The research is funded through the U.S. Small Business Innovation Research Program in conjunction with the Army Research Laboratory near Annapolis, Md., and Auburn University in Auburn, Ala.
"We're motivated to stop a bullet and save a life," Weitz said. "We know we've got something. You hope it catches on."
Three consultants sit in a conference room adorned with giant photos of the NASA space shuttle piggybacking a ride on a Boeing 747 flying over Edwards Air Force Base in California. A Boeing Osprey V-22 photo hangs on the opposite wall.
Beneath aviation's state-of-the-art toys, the trio sits talking and cranking on their laptops.
"They're trying to figure out how to wrap a [Boeing] 737," Weitz said.
Kennon has designed and fitted covers for almost every aircraft. Now the company is building a fabric bib to catch wastewater, including heavy metals, when jet engines are washed.
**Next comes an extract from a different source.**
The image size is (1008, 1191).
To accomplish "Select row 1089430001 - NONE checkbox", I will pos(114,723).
The fabric is portable and light, unlike the large metal tubs used to capture the wastewater now.
When the serious decisions are over, Kensey is an actor, including playing Vaudeville roles and wearing a white tux to play the master of ceremonies in the musical Chicago at Sheridan's WYO Theater. He's also got Weitz interested in acting, too.
Of mice and oil
Sometimes projects just appear.
Kennon was asked to develop a tougher fabric that mice couldn't chew through to cover wellheads in Wyoming's coal-bed methane industry and the tar sands of northern Canada.
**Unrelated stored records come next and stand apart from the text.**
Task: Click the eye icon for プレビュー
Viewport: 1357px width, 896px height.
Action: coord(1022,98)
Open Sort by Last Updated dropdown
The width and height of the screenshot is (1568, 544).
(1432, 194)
"They have some extreme problems with mice up there. They'll go up to a wellhead and have a hundred mice jump out," Kensey said. "It's nasty."
And if mice chew through the covers, the snakes follow. Mice can carry hantavirus, a respiratory disease that affects humans and can be fatal.
Bella Graphics, which uses green printing technologies, has been busy making fabric signs proclaiming projects paid for by the federal stimulus money. Unlike World War II, aviators can't paint personalized logos on their planes anymore. So, Bella prints out logos that can be displayed on the Kennon covers. Bella's $80,000 printer was printing a "Dressed to kill" logo for The 310th Fighter Squadron.
"Because it's been cured in UV intense light, it can go out in the sunlight and not fade," Weitz said
Kennon uses the mottos, "Safer covers built to last" and "Protecting High Value Assets."
But the company does turn down projects, such as a recent request to make covers for outdoor barbecues, to focus energy on the fabric bib.
"Is a barbecue a valuable asset? No. Is the groundwater? Yes," Weitz said.
Mending war's minds
Perhaps the saddest design Kennon is manufacturing was developed by two Sheridan women, Jackie Van Mark and Lisa Garstad. The women noticed a need to help suicidal members of the military at the psychiatric ward at the Veterans Administration Hospital in Sheridan. They designed a Soft Suicide Prevention Door, patented their idea and turned to Kennon to make it.
Wounded Special Operations Forces like Navy SEALS or Army Rangers may be treated at the Palo Alto Polytrauma Rehabilitation Center in California. Kennon and the women are developing an even tougher, collapsible door for these troops.
"They know how to kill better than anybody, including themselves," Weitz said. "The No. 1 problem the V.A. has had since the wars started are suicides and the No. 1 method is hanging off doors."
Hospitals across the country are expressing interest in the award-winning door, he said.
To give the emotionally traumatized warriors something to take their mind off suicide, Kennon decorates the doors with beautiful mountain scenes that could have come right out of the Big Horn Mountains.